See, people tend to make this claim by looking at a single character, say U+4E56

and they say, this is just one UTF-16 code unit, 2 bytes, but it is 3 bytes in UTF-8, so therefore using UTF-8 costs 50% extra overhead.

But wait a minute, why is the computer processing this character? Is it, perhaps, as part of a larger document? Each ASCII character used in the document costs 100% more in UTF-16 than UTF-8. It is common for documents to include U+0020 (the space character, even some languages which did not use spacing traditionally tend to introduce it when they're computerised) and line separators at least.

And then there's non-human formatting. Sure, maybe the document is written in Chinese, but if it's an HTML document, or a TeX document, or a man page, or a Postscript file, or... then it will be full of English text or latin character abbreviations created by English-using programmers.

So, I don't think the position is so overwhelmingly in favour of UTF-8 that existing, working systems should urgently migrate, but I would definitely recommend against using UTF-16 in new systems.

UTF-16

Posted Mar 25, 2010 0:04 UTC (Thu) by tetromino (guest, #33846) [Link] (4 responses)

> Care to cite any real evidence for actual text that's routinely processed by computers?

I selected 20 random articles in the Japanese Wikipedia (using http://ja.wikipedia.org/wiki/特別:おまかせ表示) and compared the size of their source code (wikitext) in UTF-8 and UTF-16. For 6 of the articles, UTF-8 was more compact; for the remaining 14, UTF-16 was better. The UTF-16 wikitext size ranged from +32% to -16% in size relative to UTF-8, depending on how much of the article's source consisted of wiki syntax, numbers, English words, filenames in the Latin alphabet, etc.

On average, UTF-16 was 2.3% more compact than UTF-8. And concatenating all the articles together, the UTF-16 version would be 3.2% more compact.

So as long as you know that your system's users will be mostly Japanese, it seems that migrating from UTF-8 to UTF-16 for string storage would be a small win.

UTF-16

Posted Mar 25, 2010 14:17 UTC (Thu) by Simetrical (guest, #53439) [Link] (2 responses)

Unless there's surrounding markup of any kind. If you looked at the HTML
instead of the wikitext, UTF-8 would win overwhelmingly.

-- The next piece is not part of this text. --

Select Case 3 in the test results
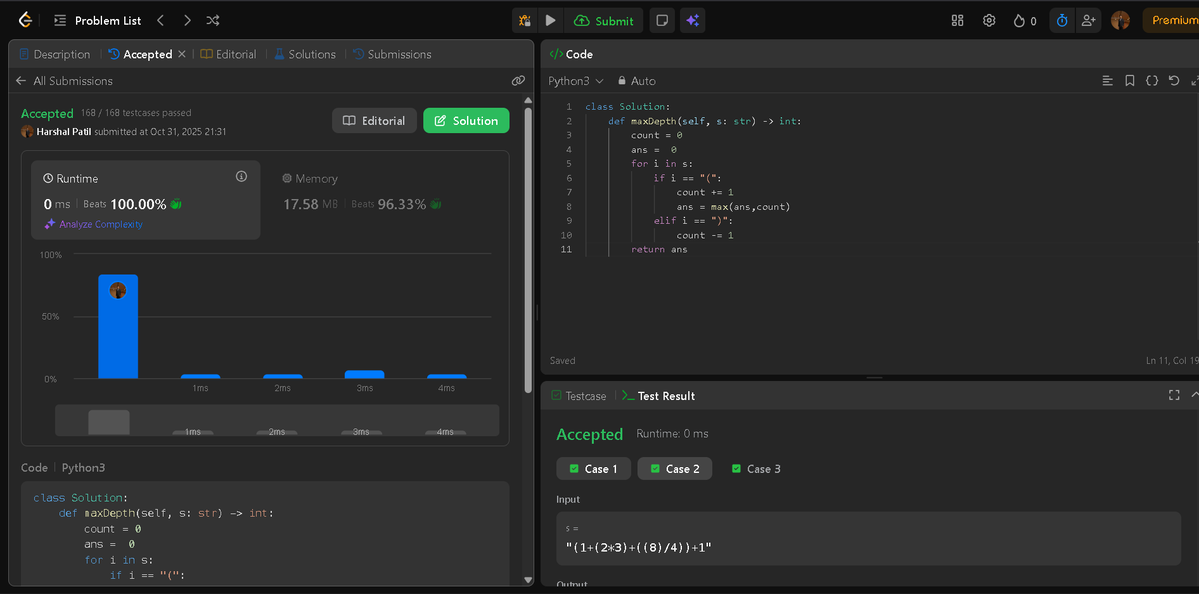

In general: UTF-8 is at most 50% larger than UTF-16, while UTF-16 is at most
100% larger than UTF-8; and the latter case is *much* more likely than the
former in practice. There's no reason to use UTF-16 in any general-purpose
app -- UTF-8 is clearly superior overall, even if you can come up with
special cases where UTF-16 is somewhat better.

UTF-16

Posted Mar 25, 2010 15:46 UTC (Thu) by liljencrantz (guest, #28458) [Link] (1 responses)

Are you saying wikitext is not markup?

UTF-16

Posted Mar 25, 2010 18:05 UTC (Thu) by Simetrical (guest, #53439) [Link]

Yes, sorry, of course wikitext is markup. But it's (by design) very lightweight markup that only accounts for a small fraction of the text in most cases. If you're using something like HTML, let alone a programming language, UTF-8 is a clear win for East Asian text. tetromino's data suggests that even in a case with a huge advantage for UTF-16 (CJK with only light markup), it's still only a few percent smaller. That's just not worth it, when UTF-8 is *much* smaller in so many real-world cases.

UTF-16

Posted Mar 25, 2010 16:03 UTC (Thu) by tialaramex (subscriber, #21167) [Link]

Thankyou for actually stepping up and measuring!